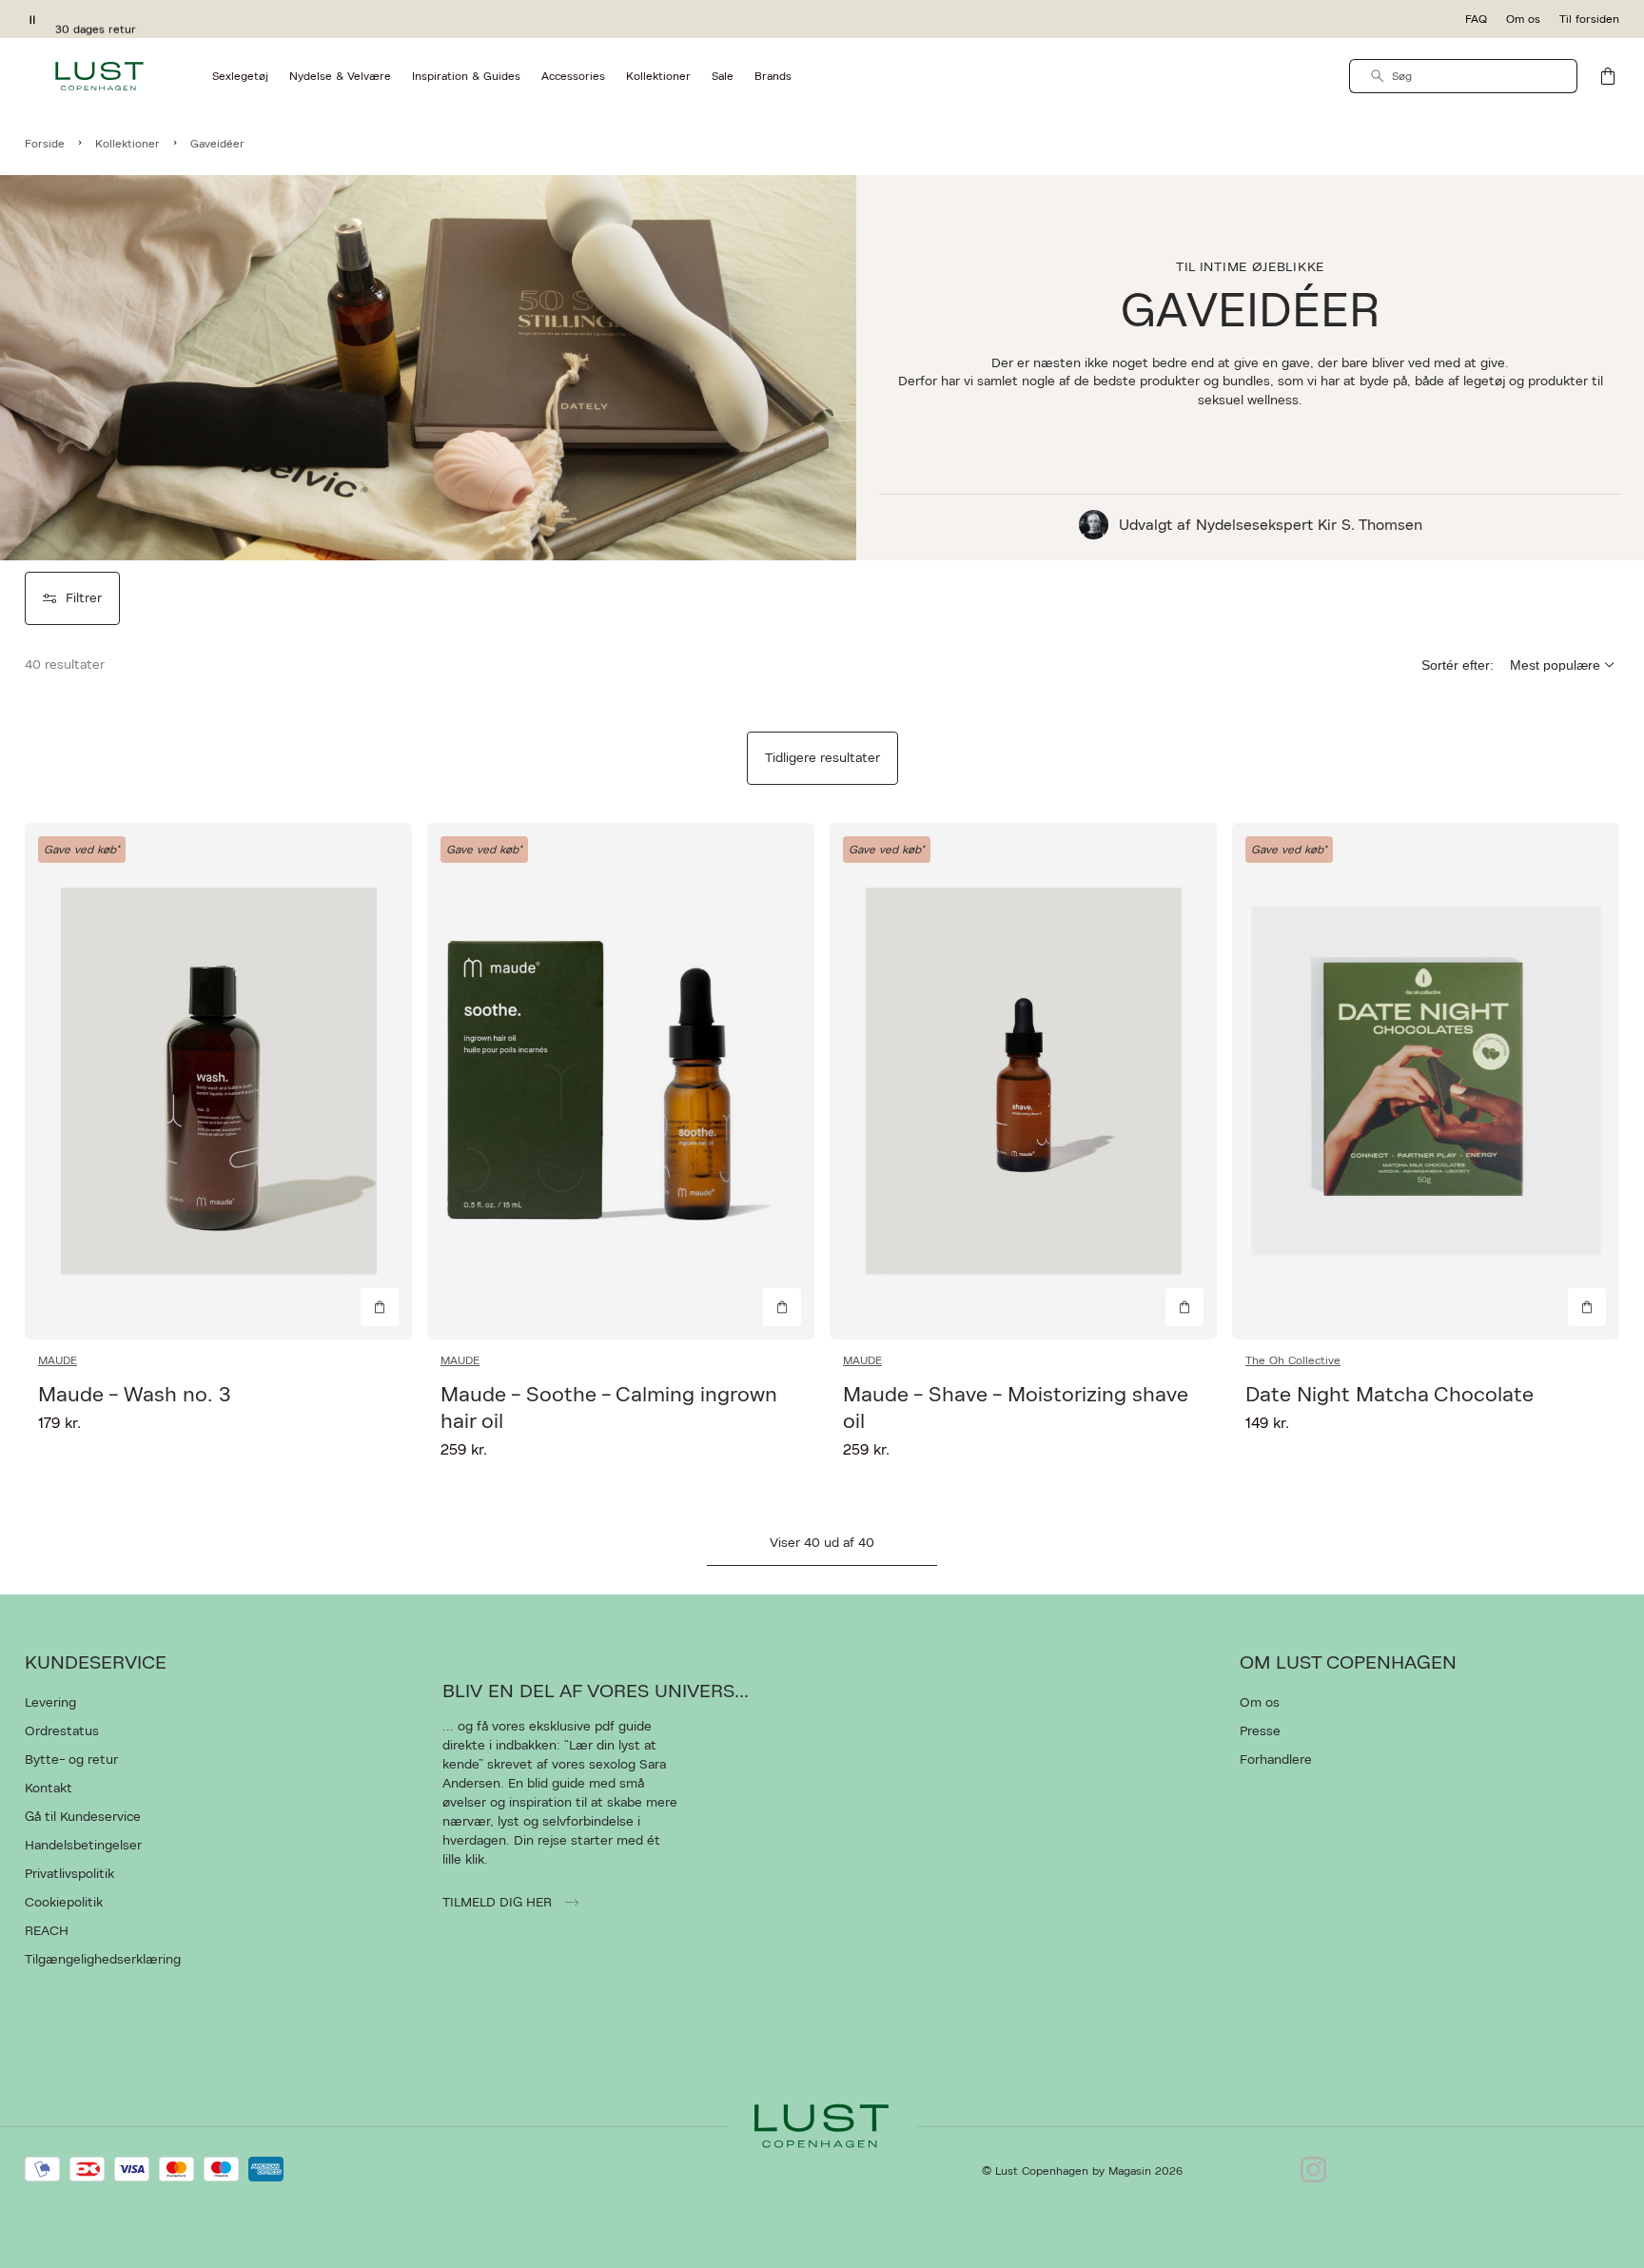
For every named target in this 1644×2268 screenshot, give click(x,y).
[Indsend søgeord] (1377, 76)
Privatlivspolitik (69, 1874)
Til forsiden (1589, 19)
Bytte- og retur (71, 1760)
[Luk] (1122, 1230)
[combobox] (1463, 76)
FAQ (1476, 19)
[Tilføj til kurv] (380, 1307)
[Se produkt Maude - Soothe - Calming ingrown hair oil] (620, 1081)
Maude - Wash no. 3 (134, 1394)
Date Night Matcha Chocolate (1389, 1394)
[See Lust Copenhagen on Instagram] (1313, 2171)
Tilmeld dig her (499, 1902)
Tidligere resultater (822, 758)
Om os (1523, 19)
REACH (46, 1931)
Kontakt (48, 1788)
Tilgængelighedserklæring (103, 1959)
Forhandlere (1276, 1760)
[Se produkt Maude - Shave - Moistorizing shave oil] (1023, 1081)
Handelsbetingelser (83, 1845)
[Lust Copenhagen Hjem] (99, 76)
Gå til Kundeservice (83, 1817)
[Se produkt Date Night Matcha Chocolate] (1425, 1081)
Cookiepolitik (64, 1902)
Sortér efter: (1457, 665)
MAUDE (57, 1360)
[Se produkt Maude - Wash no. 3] (218, 1081)
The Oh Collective (1293, 1360)
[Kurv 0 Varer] (1607, 76)
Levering (50, 1703)
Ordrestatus (62, 1731)
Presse (1260, 1731)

[Exercise description]
Find the line that contains "REACH (46, 1931)". Copy it and every line after it to the end of the records, exactly, and nothing more.

[Answer space]
REACH (46, 1931)
Kontakt (48, 1788)
Tilgængelighedserklæring (103, 1959)
Forhandlere (1276, 1760)
[Se produkt Maude - Shave - Moistorizing shave oil] (1023, 1081)
Handelsbetingelser (83, 1845)
[Lust Copenhagen Hjem] (99, 76)
Gå til Kundeservice (83, 1817)
[Se produkt Date Night Matcha Chocolate] (1425, 1081)
Cookiepolitik (64, 1902)
Sortér efter: (1457, 665)
MAUDE (57, 1360)
[Se produkt Maude - Wash no. 3] (218, 1081)
The Oh Collective (1293, 1360)
[Kurv 0 Varer] (1607, 76)
Levering (50, 1703)
Ordrestatus (62, 1731)
Presse (1260, 1731)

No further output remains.